判断バイアスは世界共通
2024-06-28 11:49:20

試行錯誤が生み出す判断のバイアスは世界共通? 11カ国調査で明らかになった驚きの事実

世界共通の判断バイアス:試行錯誤が生み出す行動の盲点



早稲田大学理工学術院の渡邊克巳教授らの研究グループは、11カ国の社会経済的・文化的背景が異なる人々を対象に、経済的判断の傾向を調査しました。その結果、試行錯誤による学習によって生じる行動のバイアスには、国による違いがほとんど見られないことが明らかになりました。

異なる文化圏でも共通する行動パターン

研究グループは、実験参加者に「宝くじ課題」と「強化学習課題」を実施しました。宝くじ課題では、明確に示された情報に基づいて判断を行うよう指示されました。一方、強化学習課題では、試行錯誤を通して学習し、報酬を得られる行動を習得するよう設定されました。
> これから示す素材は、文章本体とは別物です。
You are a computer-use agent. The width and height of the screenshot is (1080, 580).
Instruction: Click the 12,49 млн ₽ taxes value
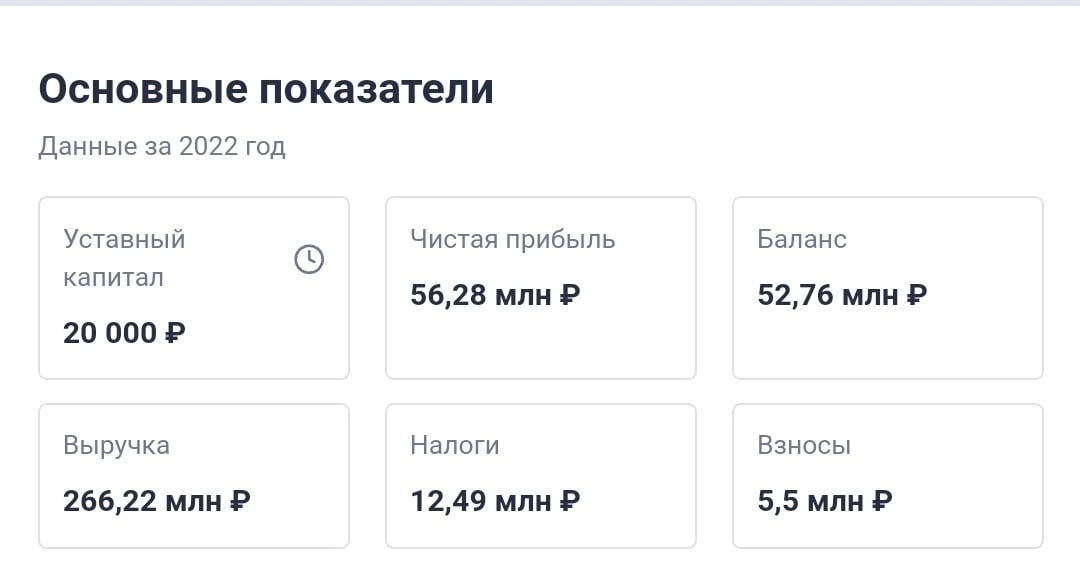coord(495,501)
興味深いことに、宝くじ課題では、リスク回避の傾向に国ごとの違いが見られました。しかし、強化学習課題では、報酬を得られないリスクを回避する傾向が、11カ国すべてで共通して見られました。つまり、試行錯誤による学習プロセスでは、文化的背景にかかわらず、共通の行動バイアスが発生することが示唆されたのです。

人間の意思決定における普遍性と多様性

今回の研究成果は、人間の意思決定における普遍的な側面と多様性を理解する上で重要な知見となります。特に、グローバル化が進む現代社会において、多様な文化圏の人々がどのように意思決定を行うのか、その共通点と差異を明らかにすることは、ビジネスや政策立案において極めて重要です。

研究の今後の展望

渡邊教授は、今後の研究では、国だけでなく、集団や個人差など、より詳細なレベルで人間の意思決定における普遍性と多様性を解明していく必要性を指摘しています。また、今回の研究結果は、医療、教育、経済、経営、政策など、様々な分野における意思決定プロセスを理解する上で、貴重な洞察を提供するものと考えられています。

研究成果は、英国科学誌『Nature Human Behaviour』に掲載されました。

論文情報

用語解説

強化学習: 報酬に基づく試行錯誤による学習。獲得した経験に基づいて行動することを可能にするメカニズムや行動のこと。
期待値: 1回の試行で確率的に得られる値の平均値。期待値がより高くなる選択をすることが、確率的に「良い」選択といえる。